Qual è il vostro marchio di fabbrica, l’elemento che caratterizza Safarà?
La nostra peculiarità forse è quella che ho illustrato prima: una grande apertura verso i generi e le esperienze letterarie più diverse, spesso sperimentali, talvolta oscure e a un primo impatto, talvolta, ardue, che ci permette di entrare nelle coordinate dei lettori più attenti. Quello che i primi anni è stato molto difficile da comunicare e che sembrava una nostra fragilità ora è diventato il simbolo della casa editrice: una fucina di Efesto dalla quale è possibile emerga il più impensabile dei libri, per spostare nuovamente il baricentro alla pubblicazione successiva.
Come scegliete e selezionate i vostri autori?
È un processo difficile da spiegare.
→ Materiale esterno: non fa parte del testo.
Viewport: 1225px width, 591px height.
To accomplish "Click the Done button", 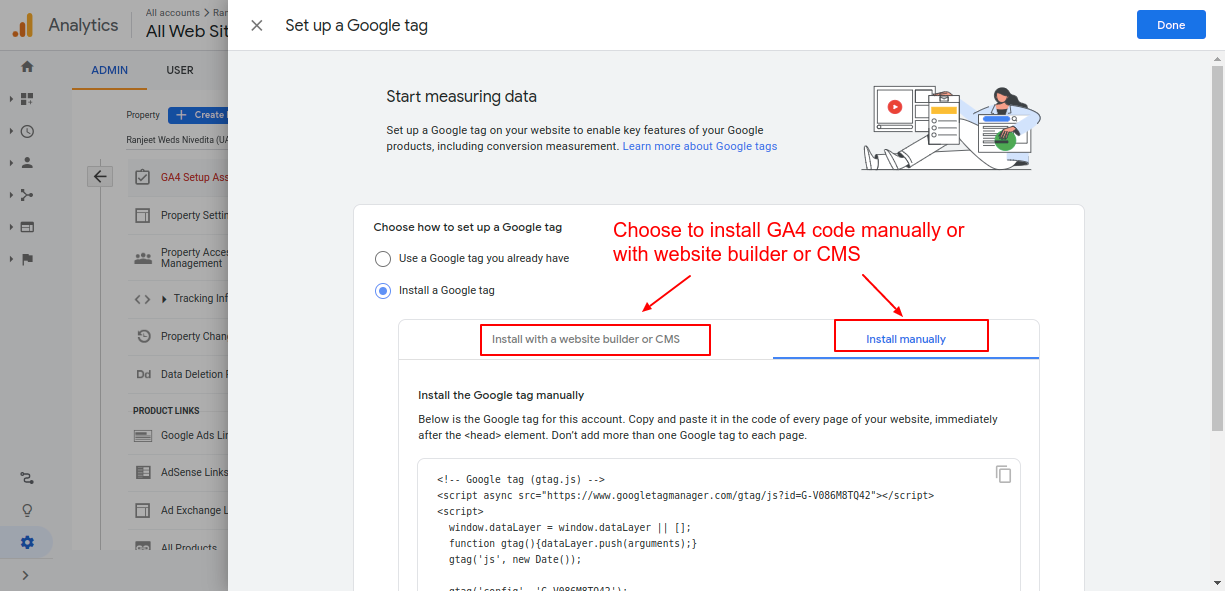I will coord(1170,24).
Esiste un grande lavoro di ricerca che considero la parte più bella di questo lavoro, il cui esito può essere poi deciso da una copia logorata dal tempo che ci facciamo spedire da una vecchia libreria di un qualche angolo di mondo, da un articolo di giornale o da un ricordo degli studi. A partire da un’intuizione, parte la fase di studio: se sentiamo che il libro è autentica letteratura, se pensiamo che la sua lettura possa aiutarci a vivere con più bellezza e comprensione, leggerezza o profondità la nostra condizione umana (e non solo) e i nostri tempi, allora iniziamo a scaldarci i muscoli.
Cosa vuol dire essere un editore indipendente?
Essere un editore indipendente significa lavorare in profondità, e non in estensione: capire i propri talenti, intercettare le coordinate di un nucleo di interesse sempre acceso verso quello che tu stesso ami, e comprendi, in primis, e alimentare questo fuoco – che non esito a definire sacro. In realtà, credo che questa dovrebbe essere la vita di ogni editore.
E l’editoria a pagamento?
Credo che finché ci sarà qualcuno disposto a pagare per pubblicare una sua opera, ci sarà sempre qualcuno disposto a soddisfare questo bisogno. Tuttavia, non sono certa che si tratti di editoria, e per questo motivo non sono certa esista una reale concorrenza.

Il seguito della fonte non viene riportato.